**Task goal**. Repeat everything from the line containing "has width=1200, height=1743." down to the line containing "The height and width of the screenshot is (2010, 1280).", keeping each line exactly the same.

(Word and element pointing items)

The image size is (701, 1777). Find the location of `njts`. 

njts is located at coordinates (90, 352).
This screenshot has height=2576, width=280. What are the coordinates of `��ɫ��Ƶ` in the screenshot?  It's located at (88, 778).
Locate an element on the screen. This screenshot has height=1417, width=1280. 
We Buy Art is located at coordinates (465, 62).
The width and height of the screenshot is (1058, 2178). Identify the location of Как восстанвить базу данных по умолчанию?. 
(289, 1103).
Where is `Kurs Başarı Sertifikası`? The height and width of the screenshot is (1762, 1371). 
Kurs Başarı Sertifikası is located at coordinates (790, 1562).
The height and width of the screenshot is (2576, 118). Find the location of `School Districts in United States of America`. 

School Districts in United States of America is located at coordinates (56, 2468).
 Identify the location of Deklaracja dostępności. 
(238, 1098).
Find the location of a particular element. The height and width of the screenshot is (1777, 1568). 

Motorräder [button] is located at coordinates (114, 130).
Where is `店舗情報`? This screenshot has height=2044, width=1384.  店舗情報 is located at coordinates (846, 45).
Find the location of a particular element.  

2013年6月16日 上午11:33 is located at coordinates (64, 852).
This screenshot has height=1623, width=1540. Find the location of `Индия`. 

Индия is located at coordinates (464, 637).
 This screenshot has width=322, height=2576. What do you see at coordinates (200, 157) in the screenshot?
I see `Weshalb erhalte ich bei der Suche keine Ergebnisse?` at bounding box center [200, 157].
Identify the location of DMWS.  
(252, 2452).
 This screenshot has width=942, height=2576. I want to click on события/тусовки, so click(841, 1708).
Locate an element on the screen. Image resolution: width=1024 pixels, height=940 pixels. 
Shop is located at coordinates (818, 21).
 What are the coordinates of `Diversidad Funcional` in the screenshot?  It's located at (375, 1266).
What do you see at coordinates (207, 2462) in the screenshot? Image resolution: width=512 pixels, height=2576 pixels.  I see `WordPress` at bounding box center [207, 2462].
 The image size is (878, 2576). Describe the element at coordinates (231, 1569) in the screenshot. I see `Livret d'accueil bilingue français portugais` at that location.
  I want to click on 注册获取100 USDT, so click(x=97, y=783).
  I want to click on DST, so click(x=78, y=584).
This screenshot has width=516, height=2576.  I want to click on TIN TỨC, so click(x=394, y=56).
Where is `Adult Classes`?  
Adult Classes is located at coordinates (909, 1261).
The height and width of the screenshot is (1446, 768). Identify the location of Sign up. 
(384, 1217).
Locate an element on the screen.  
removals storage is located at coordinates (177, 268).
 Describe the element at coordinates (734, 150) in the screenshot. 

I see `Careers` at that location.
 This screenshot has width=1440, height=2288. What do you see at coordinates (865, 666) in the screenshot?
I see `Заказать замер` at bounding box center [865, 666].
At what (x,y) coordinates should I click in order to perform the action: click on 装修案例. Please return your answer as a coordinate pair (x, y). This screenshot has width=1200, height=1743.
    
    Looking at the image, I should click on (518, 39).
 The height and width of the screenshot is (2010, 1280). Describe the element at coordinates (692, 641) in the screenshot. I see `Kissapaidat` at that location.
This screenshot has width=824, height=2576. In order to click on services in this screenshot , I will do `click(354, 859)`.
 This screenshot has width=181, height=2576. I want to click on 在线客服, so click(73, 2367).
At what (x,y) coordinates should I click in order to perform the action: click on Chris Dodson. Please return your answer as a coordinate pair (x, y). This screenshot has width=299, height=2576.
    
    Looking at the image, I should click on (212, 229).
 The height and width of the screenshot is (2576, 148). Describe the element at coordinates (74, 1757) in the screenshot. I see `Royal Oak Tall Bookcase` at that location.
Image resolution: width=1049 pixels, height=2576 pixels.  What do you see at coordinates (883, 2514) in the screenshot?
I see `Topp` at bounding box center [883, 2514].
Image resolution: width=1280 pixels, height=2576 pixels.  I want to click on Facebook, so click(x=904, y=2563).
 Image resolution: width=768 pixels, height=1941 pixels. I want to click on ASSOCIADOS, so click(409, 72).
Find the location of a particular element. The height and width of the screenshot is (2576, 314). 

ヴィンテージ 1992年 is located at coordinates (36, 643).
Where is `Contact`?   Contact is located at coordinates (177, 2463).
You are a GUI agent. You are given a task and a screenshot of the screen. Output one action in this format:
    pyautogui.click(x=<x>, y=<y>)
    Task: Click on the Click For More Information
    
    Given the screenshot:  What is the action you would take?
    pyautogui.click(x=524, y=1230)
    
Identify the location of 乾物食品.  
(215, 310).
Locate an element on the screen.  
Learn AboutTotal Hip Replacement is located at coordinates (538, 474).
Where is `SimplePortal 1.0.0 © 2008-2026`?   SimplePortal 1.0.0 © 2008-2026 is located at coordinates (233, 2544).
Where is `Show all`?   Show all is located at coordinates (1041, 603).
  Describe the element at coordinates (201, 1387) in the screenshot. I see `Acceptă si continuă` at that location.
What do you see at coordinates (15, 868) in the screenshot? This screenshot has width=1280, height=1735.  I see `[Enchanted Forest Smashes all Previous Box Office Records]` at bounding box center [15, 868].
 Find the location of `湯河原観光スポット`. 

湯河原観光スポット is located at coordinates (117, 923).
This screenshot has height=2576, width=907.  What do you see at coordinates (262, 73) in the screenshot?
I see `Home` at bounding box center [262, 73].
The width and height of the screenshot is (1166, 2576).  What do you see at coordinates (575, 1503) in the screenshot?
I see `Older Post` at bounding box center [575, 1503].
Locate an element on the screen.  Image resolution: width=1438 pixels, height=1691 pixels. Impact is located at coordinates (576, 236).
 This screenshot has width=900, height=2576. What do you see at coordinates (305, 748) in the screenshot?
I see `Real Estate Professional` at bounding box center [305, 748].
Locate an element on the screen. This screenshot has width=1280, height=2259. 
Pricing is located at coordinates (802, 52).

**Exercise result**.
At what (x,y) coordinates should I click in order to perform the action: click on 装修案例. Please return your answer as a coordinate pair (x, y). This screenshot has width=1200, height=1743.
    
    Looking at the image, I should click on (518, 39).
 The height and width of the screenshot is (2010, 1280). Describe the element at coordinates (692, 641) in the screenshot. I see `Kissapaidat` at that location.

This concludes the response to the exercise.